Ordered a new camping car infos USB stick. It said it didn't have the google maps on the stick but when for instance you go into a department in France, it doesn't display a basic map showing where all the aires are positioned. On the old DVD version this worked perfect. Am I doing something wrong?
Derek


----------



## darach (Dec 15, 2006)

Help


----------



## Mike48 (May 1, 2005)

When I last looked a few weeks back the camping car infos site indicates that the stick does not work properly with Windows 7 if that is your OS.


----------



## ActiveCampers (Jun 17, 2005)

I'm running it on Windows 7 fine, but I have the downloaded copy not USB, but it is (technically) the same.

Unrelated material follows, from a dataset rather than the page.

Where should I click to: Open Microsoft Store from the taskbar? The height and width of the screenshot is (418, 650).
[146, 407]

If you have Autoroute you can download the GPS datapoints - though my already created autoroute files have these already generated - see my download page.

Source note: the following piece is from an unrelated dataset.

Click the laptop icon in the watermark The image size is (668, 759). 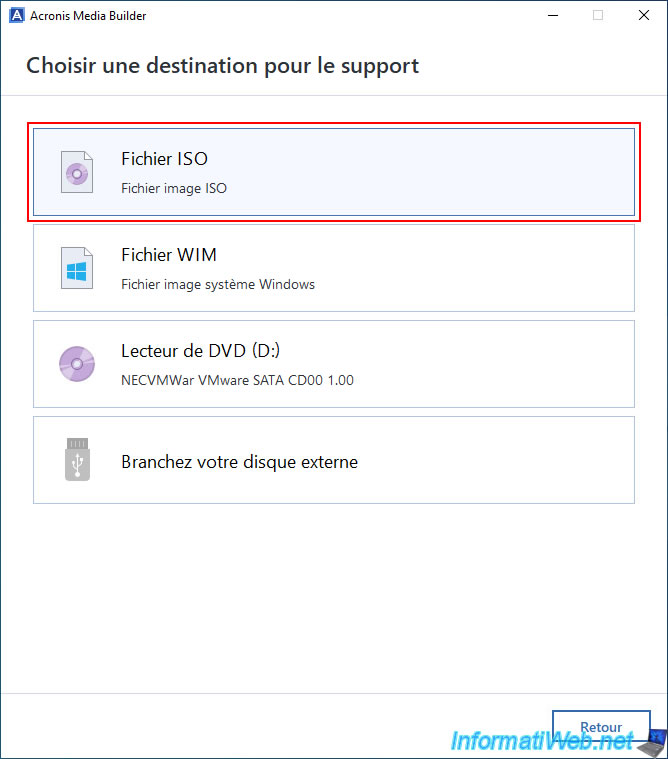tap(651, 742)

Guessing completely, it "may" be down to some security blip accessing the USB. 

If you are computer-savvy-ish, create a folder on your latop (e.g. c:\ccinfo) - and copy the entire contents to this folder. This makes it the same as what I have. Then try to double click "index.htm" from c:\ccinfo or c:\ccinfo\cle usb cci (depends how it copied)

The other possibility is down to your browser settings. Try openning the index up in another browser if you have multiple ones installed.

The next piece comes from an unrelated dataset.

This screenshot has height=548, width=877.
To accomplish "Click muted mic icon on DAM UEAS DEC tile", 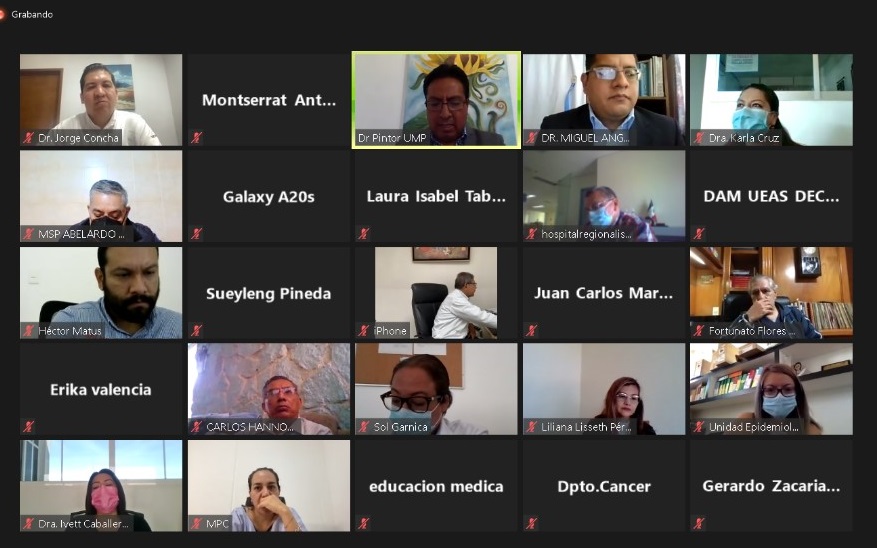I will click(699, 233).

Failing that, errr... just post here.


----------



## Mike48 (May 1, 2005)

I have just checked the camping car infos site and the Windows 7 reference is no longer there.

There is a help file on the site for USB users which shows what the new USB can do.

http://www.microsofttranslator.com/...ww.campingcar-infos.com/aide/aide_cle_usb.htm


----------



## darach (Dec 15, 2006)

Thanks guys, after having another study at it, looks like to me the stick just gives me the information, coordintates, photos and comments on all the aires. I now need to download the POIs to my garmin sat nav and I guess I look on my sat nav to find the nearest aires and then check with the stick for the info of the aires.
Derek


----------



## donegal5 (Sep 11, 2010)

ActiveCampers said:


> I'm running it on Windows 7 fine, but I have the downloaded copy not USB, but it is (technically) the same.
> 
> If you have Autoroute you can download the GPS datapoints - though my already created autoroute files have these already generated - see my download page.
> 
> ...


hi, can the the downloaded version you have still be bought through their site, or even the DVD version?


----------



## ActiveCampers (Jun 17, 2005)

donegal5 said:


> ActiveCampers said:
> 
> 
> > I'm running it on Windows 7 fine, but I have the downloaded copy not USB, but it is (technically) the same.
> ...


Yes.

The ccInfo database is one of the few things I buy. See http://translate.google.co.uk/trans...r-infos.com/USB.php&hl=en&safe=off&prmd=imvns for the translated version.

For 8 euros its a bargain. The current version ties in with my GPS database free download for autoroute etc

(edit: All versions, USB or download are, I beleive, the same. You can copy the USB to laptop; copy the download to your own USB. DVD was the same, you could just copy it to laptop)


----------